= Directions =
In the listing beneath this line, copy exactly the lines starting with the one containing "Task: Select the Campaign Settings step icon" and going on through the one containing "This screenshot has height=806, width=1024.".

= Data for the task =
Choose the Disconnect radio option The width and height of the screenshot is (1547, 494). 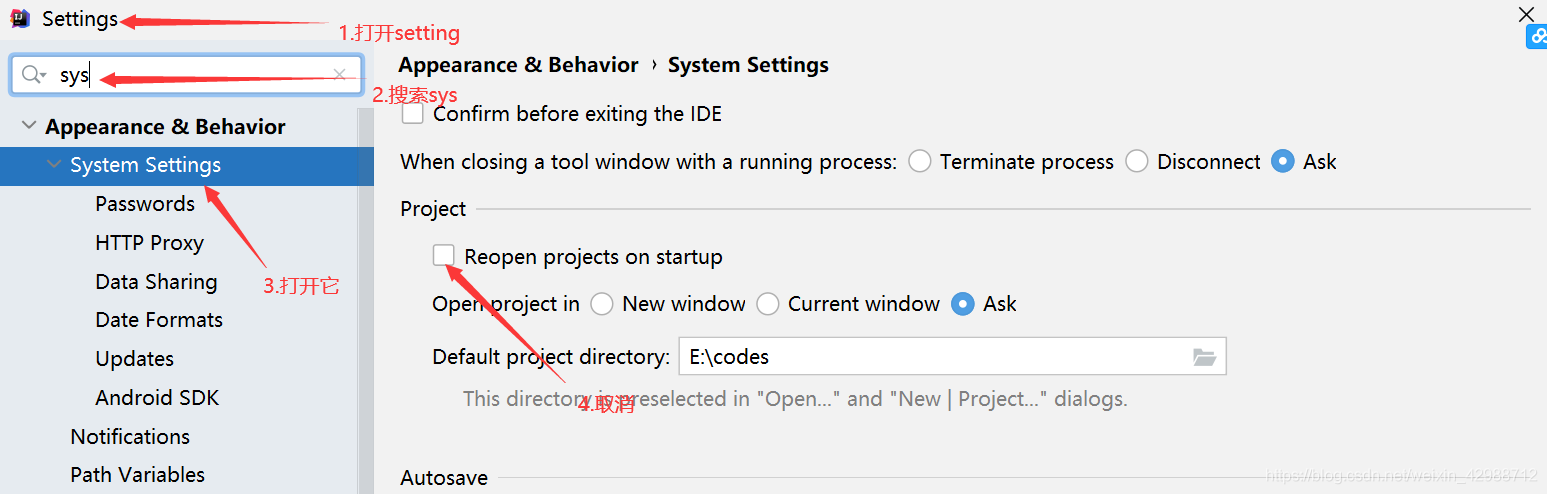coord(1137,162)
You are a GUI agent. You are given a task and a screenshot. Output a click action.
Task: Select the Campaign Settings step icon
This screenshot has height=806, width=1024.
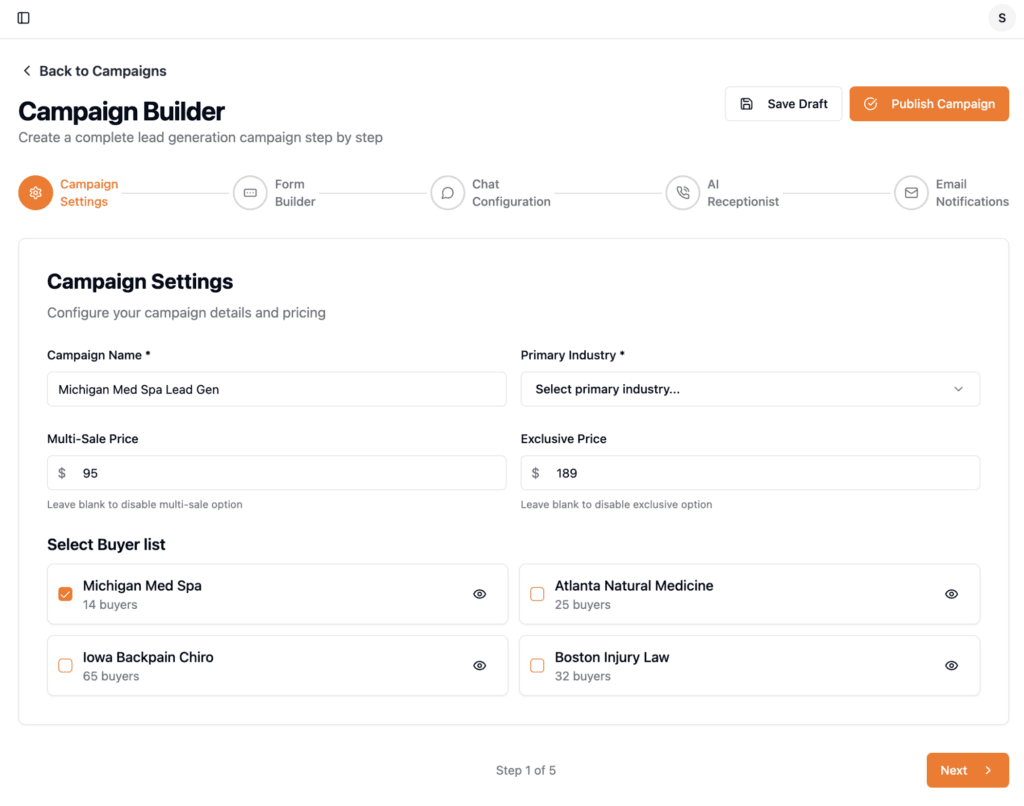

==

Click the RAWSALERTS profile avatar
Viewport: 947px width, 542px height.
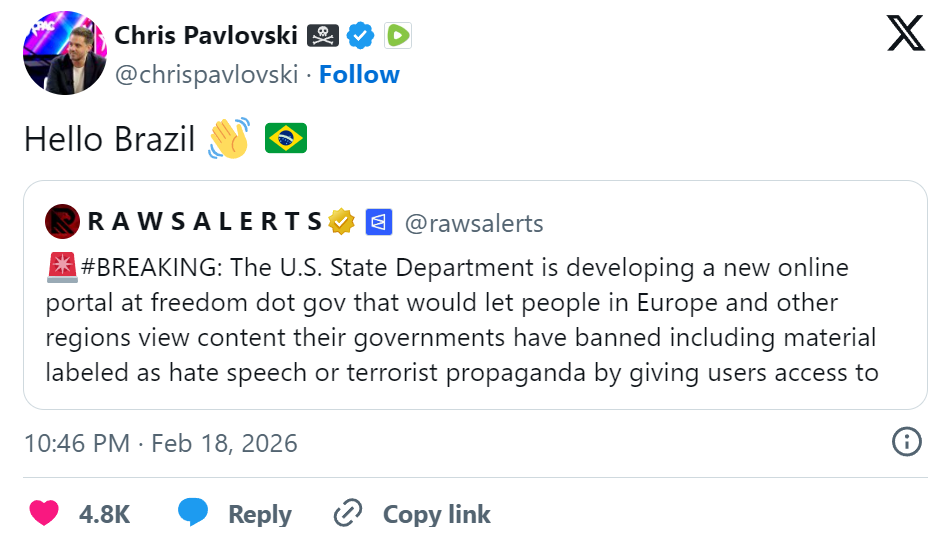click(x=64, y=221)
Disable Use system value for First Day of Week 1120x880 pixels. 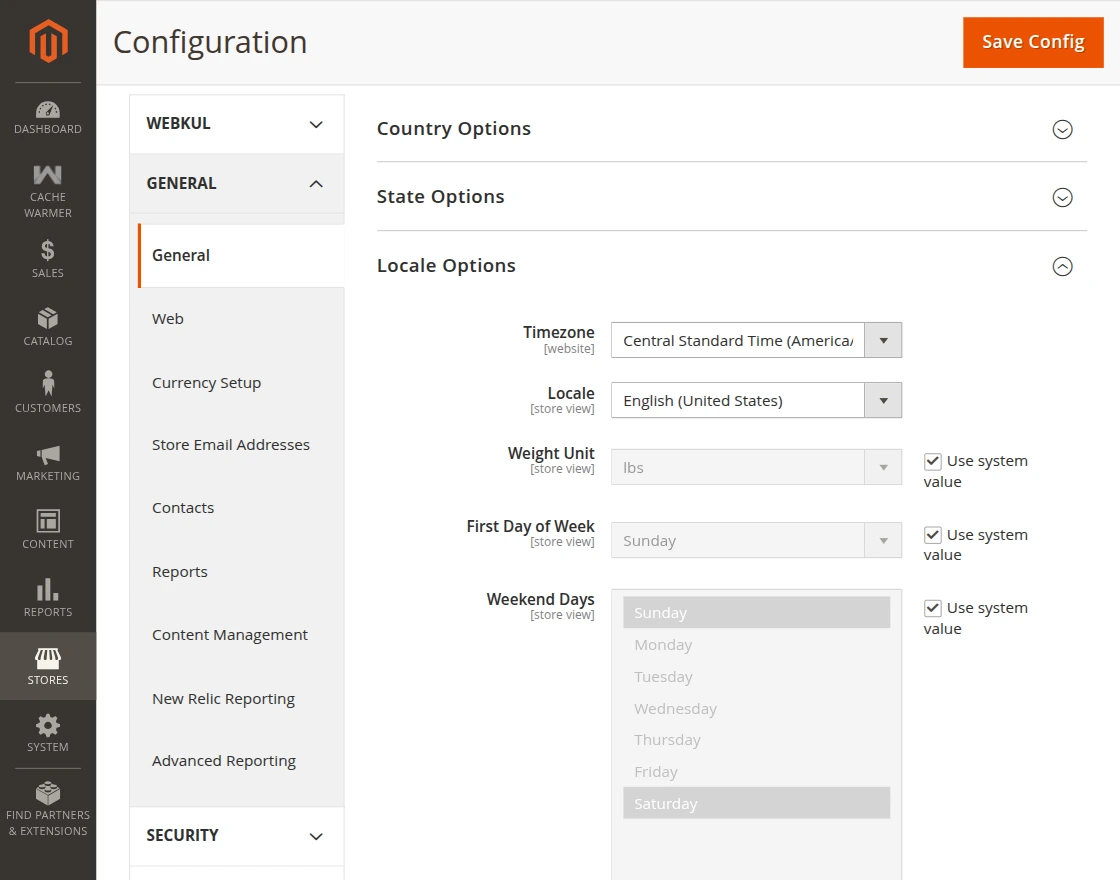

--

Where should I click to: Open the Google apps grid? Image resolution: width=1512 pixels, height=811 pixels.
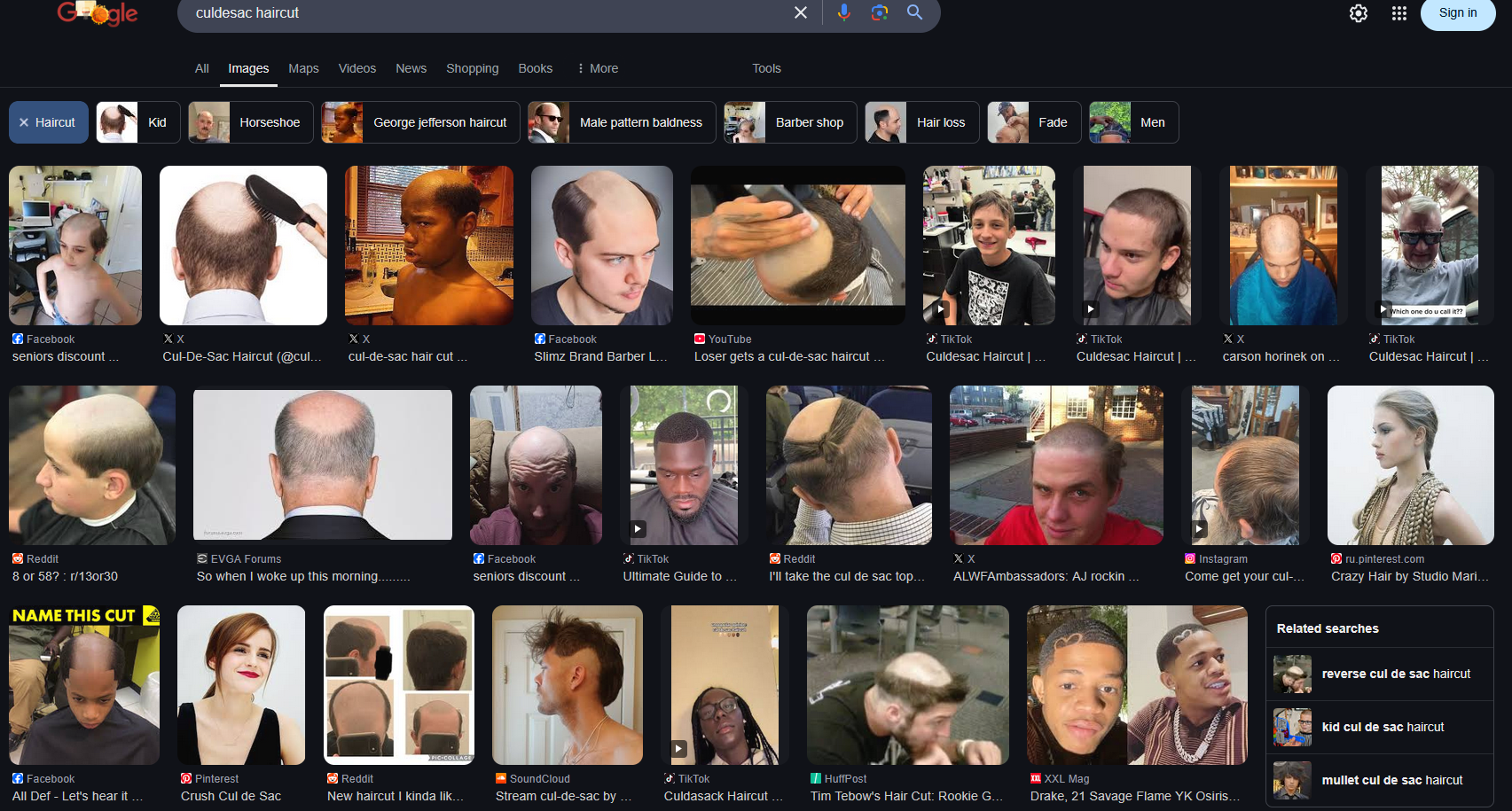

= Problem solution =
Task: Select the Campaign Settings step icon
This screenshot has height=806, width=1024.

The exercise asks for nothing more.